The latest Durbin bid got a major boost during yesterday’s hearing when it was endorsed by Ed Mierzwsinski, the consumer advocacy director for U.S. PIRG, the consumer group supporting the original interchange amendment.
Several states had weighed in against the Durbin interchange amendment in recent weeks, bolstering arguments by credit unions and community banks of the harm the Durbin amendment would create to cards programs. Nebraska’s treasurer was among those lobbying against the Durbin amendment, saying it could force some card issuers to abandon state benefits programs delivered by debit cards. Durbin told Nebraska Sen. Ben Nelson during yesterday’s hearing he will propose a new carve-out for the interchange amendment exempting government programs.

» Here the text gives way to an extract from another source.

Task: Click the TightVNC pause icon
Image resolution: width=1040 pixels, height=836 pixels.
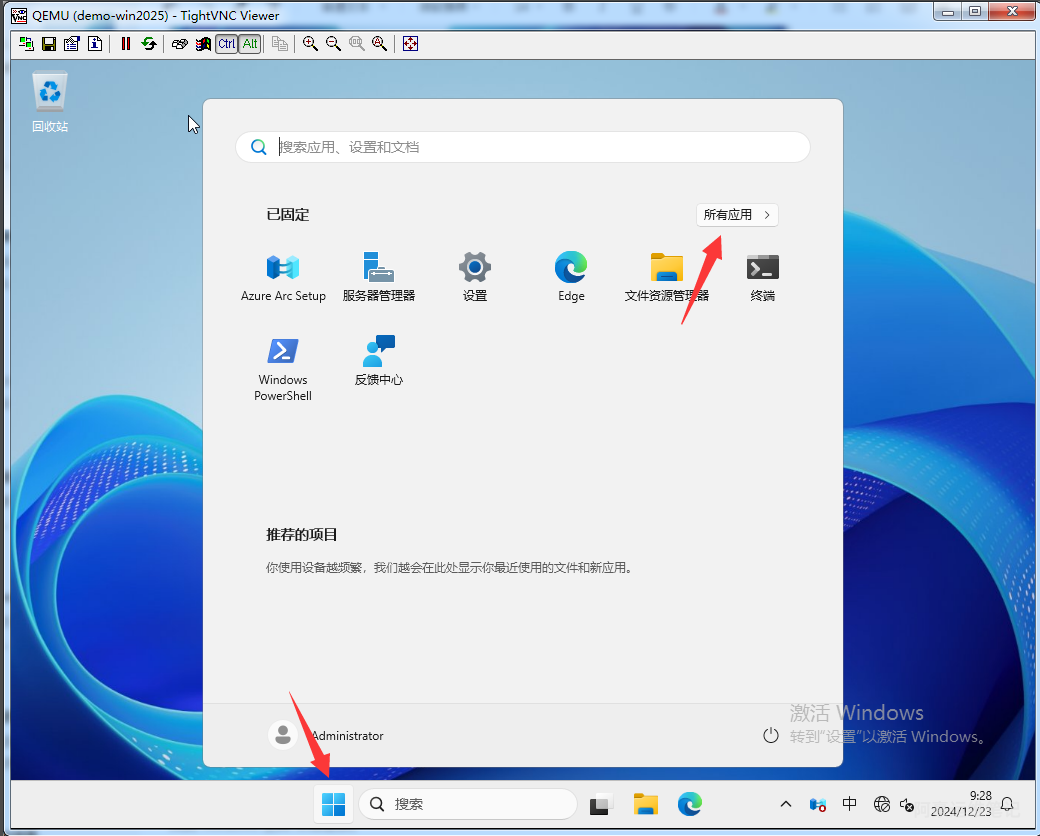Action: (x=125, y=44)
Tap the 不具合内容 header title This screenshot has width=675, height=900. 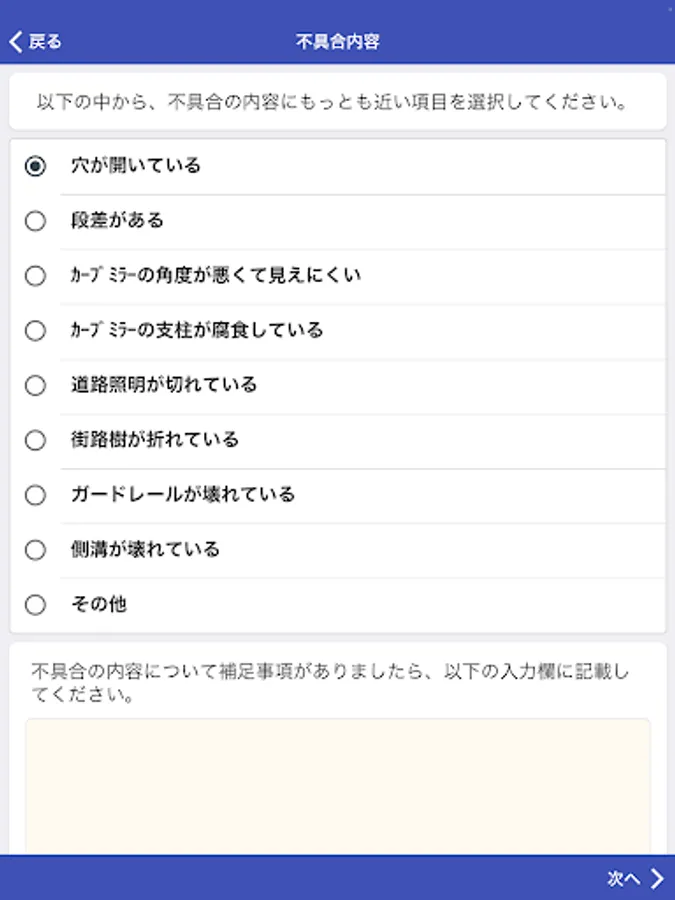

Durbin said even if his amendment passed as part of the bank reform bill, as expected, he will push on with efforts to regulate the vast interchange market and open it to competition, outside of the Visa and MasterCard networks, which control more than 80% of the market. “There is no competition or negotiations [on interchange rates]. Visa and MasterCard tell the companies to take it or leave it,” said Durbin. He noted the growing move from a paper-based economy to a system where most transactions are now conducted electronically over the two networks and the credit card companies take an average of 2% to 3% for every transaction. “If we don’t take steps to reasonably regulate the market a dollar won’t be a dollar any more, it will be worth whatever Visa and MasterCard say it’s worth,” he said.